Integrate the function w.r.t. $x$: $\frac{\tan^4 \sqrt{x} \sec^2 \sqrt{x}}{\sqrt{x}}$

$\frac{2}{5} \tan^5 \sqrt{x} + C$

The correct answer is Option (2) → $\frac{2}{5} \tan^5 \sqrt{x} + C$

Derivative of $\sqrt{x}$ is $\frac{1}{2} x^{-\frac{1}{2}} = \frac{1}{2\sqrt{x}}$. Thus, we use the substitution $\sqrt{x} = t$ so that $\frac{1}{2\sqrt{x}} \, dx = dt$ giving $dx = 2t \, dt$.

Thus, $\int \frac{\tan^4 \sqrt{x} \sec^2 \sqrt{x}}{\sqrt{x}} \, dx = \int \frac{2t \tan^4 t \sec^2 t \, dt}{t} = 2 \int \tan^4 t \sec^2 t \, dt$

Again, we make another substitution $\tan t = u$ so that $\sec^2 t \, dt = du$.

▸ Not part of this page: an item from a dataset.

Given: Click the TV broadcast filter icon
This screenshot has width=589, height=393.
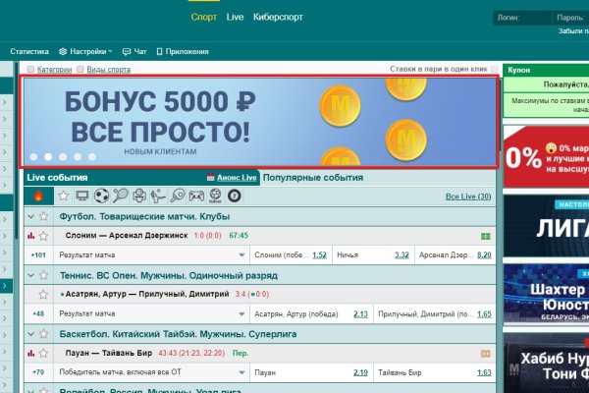Looking at the screenshot, I should coord(81,197).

Therefore, $2 \int \tan^4 t \sec^2 t \, dt = 2 \int u^4 \, du = 2 \frac{u^5}{5} + C$

$= \frac{2}{5} \tan^5 t + C$ (since $u=\tan t$)

$= \frac{2}{5} \tan^5 \sqrt{x} + C$ (since $t=\sqrt{x}$)

Hence, $\frac{\tan^4 \sqrt{x} \sec^2 \sqrt{x}}{\sqrt{x}}dx=\frac{2}{5} \tan^5 \sqrt{x} + C$